SSL support in LDAP system

JReport Server's LDAP system supports SSL when connecting to an LDAP server for obtaining security information.

Solving the wrong connection port type problem

JReport implements a method in the security system to solve the wrong connection port type problem.

The wrong connection port type problem in SSL protocol

If you use an SSL socket to connect to a server on a port that is not using SSL, or if you use a plain socket to connect to a server's SSL socket, your program will hang. This is a characteristic of the SSL protocol.

Method to avoid the wrong connection port type problem

Use a main thread to create a child thread for connecting to the LDAP server. The main thread can wait on the child thread for a period of time-- the socket timeout time (This time can be set by users). If the child thread creates an LDAP connection successfully, it will notify the main thread, and the program will continue to run. However, if the child thread hangs due to using the wrong port type, the main thread will only need to wait until the socket timeout time has been reached and can continue to run.
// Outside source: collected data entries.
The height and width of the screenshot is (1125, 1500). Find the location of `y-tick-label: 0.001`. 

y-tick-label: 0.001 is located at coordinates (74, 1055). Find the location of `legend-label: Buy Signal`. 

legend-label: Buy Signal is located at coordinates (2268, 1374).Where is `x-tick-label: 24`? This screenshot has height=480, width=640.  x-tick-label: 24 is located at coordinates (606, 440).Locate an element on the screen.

A Parameter setting in the method

There is an important parameter in this method: the socket timeout time. Since the connection time varies with the user's network environment, it is better to set it in LDAPProperties.xml: modify the element env-socketTime's value before the server is started. Its default value is 10, which means that the socket timeout time is 10 seconds. You can modify this value according to your network environment.

About SSL certificate store in JReport Server

Since JNDI uses the default SSL provider, the certificates will be checked by JSSE's default TrustManager: X509TrustManager. If the TrustManager does not accept them, JReport Server will store the SSL certificates into another key store file. This file is placed in <install_root>\properties \LDAPKeyStore.keystore. The password to access the file is jinfonet. You can also use -D parameters to specify another file and password. For instance, if you want to add the certificates into: C:\certs\certs.keystore, and use the password test, you should add the following parameters to JReport Server's startup file:

"-Djavax.net.ssl.trustStore= C:\certs\certs.keystore"
"-Djavax.net.ssl.trustStorePassword=test"

Note: The LDAP service provider uses JSSE for its SSL support. JSSE is available as part of Java 2 SDK, v1.4. As for earlier versions of the Java platform, you can turn to http://java.sun.com/products/jsse for information. To use JSSE on a platform earlier than Java 2 SDK, v1.4, first install JSSE, and then configure a JSSE provider either by updating the JAVA_HOME/lib/security/java.security file with the provider or by adding the provider programmatically. Here JAVA_HOME refers to the directory where the Java Runtime (JRE) software has been installed. Detailed steps can be found in the JSSE Reference Guide.